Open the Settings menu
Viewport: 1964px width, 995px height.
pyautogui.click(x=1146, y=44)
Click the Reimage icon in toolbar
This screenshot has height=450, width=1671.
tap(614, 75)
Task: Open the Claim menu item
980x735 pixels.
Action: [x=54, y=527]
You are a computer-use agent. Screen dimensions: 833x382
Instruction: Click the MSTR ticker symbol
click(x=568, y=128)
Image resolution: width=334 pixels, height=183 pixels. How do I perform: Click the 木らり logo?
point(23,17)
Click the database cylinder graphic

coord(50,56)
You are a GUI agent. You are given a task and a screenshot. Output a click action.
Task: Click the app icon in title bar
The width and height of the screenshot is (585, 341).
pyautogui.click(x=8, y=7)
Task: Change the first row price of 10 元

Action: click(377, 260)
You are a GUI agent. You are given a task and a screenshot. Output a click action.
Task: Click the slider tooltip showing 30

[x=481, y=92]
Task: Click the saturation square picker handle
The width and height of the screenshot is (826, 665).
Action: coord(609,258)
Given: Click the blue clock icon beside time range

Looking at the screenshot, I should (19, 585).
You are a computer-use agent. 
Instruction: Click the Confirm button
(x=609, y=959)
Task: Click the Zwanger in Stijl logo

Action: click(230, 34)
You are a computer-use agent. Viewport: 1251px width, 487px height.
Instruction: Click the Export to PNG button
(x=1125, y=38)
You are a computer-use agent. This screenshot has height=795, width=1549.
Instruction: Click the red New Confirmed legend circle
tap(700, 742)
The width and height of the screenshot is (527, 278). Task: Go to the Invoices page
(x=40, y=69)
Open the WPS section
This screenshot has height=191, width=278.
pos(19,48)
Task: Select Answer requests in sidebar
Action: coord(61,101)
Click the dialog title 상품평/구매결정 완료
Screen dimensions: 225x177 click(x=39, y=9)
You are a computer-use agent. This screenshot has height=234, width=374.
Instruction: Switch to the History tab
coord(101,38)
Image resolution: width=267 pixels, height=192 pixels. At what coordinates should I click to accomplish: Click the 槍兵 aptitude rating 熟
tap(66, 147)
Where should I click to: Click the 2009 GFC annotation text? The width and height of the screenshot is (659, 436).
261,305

#### WHAT YOU SHOULD DO
Rewrite all of the entries above so that "GUI agent" becomes "screen assistant" wherever it appears, and change nothing else.

#### FINISHED ANSWER
Open the Settings menu
Viewport: 1964px width, 995px height.
pyautogui.click(x=1146, y=44)
Click the Reimage icon in toolbar
This screenshot has height=450, width=1671.
tap(614, 75)
Task: Open the Claim menu item
980x735 pixels.
Action: [x=54, y=527]
You are a computer-use agent. Screen dimensions: 833x382
Instruction: Click the MSTR ticker symbol
click(x=568, y=128)
Image resolution: width=334 pixels, height=183 pixels. How do I perform: Click the 木らり logo?
point(23,17)
Click the database cylinder graphic

coord(50,56)
You are a screen assistant. You are given a task and a screenshot. Output a click action.
Task: Click the app icon in title bar
The width and height of the screenshot is (585, 341).
pyautogui.click(x=8, y=7)
Task: Change the first row price of 10 元

Action: click(377, 260)
You are a screen assistant. You are given a task and a screenshot. Output a click action.
Task: Click the slider tooltip showing 30

[x=481, y=92]
Task: Click the saturation square picker handle
The width and height of the screenshot is (826, 665).
Action: coord(609,258)
Given: Click the blue clock icon beside time range

Looking at the screenshot, I should (19, 585).
You are a computer-use agent. 
Instruction: Click the Confirm button
(x=609, y=959)
Task: Click the Zwanger in Stijl logo

Action: click(230, 34)
You are a computer-use agent. Viewport: 1251px width, 487px height.
Instruction: Click the Export to PNG button
(x=1125, y=38)
You are a computer-use agent. This screenshot has height=795, width=1549.
Instruction: Click the red New Confirmed legend circle
tap(700, 742)
The width and height of the screenshot is (527, 278). Task: Go to the Invoices page
(x=40, y=69)
Open the WPS section
This screenshot has height=191, width=278.
pos(19,48)
Task: Select Answer requests in sidebar
Action: coord(61,101)
Click the dialog title 상품평/구매결정 완료
Screen dimensions: 225x177 click(x=39, y=9)
You are a computer-use agent. This screenshot has height=234, width=374.
Instruction: Switch to the History tab
coord(101,38)
Image resolution: width=267 pixels, height=192 pixels. At what coordinates should I click to accomplish: Click the 槍兵 aptitude rating 熟
tap(66, 147)
Where should I click to: Click the 2009 GFC annotation text? The width and height of the screenshot is (659, 436).
261,305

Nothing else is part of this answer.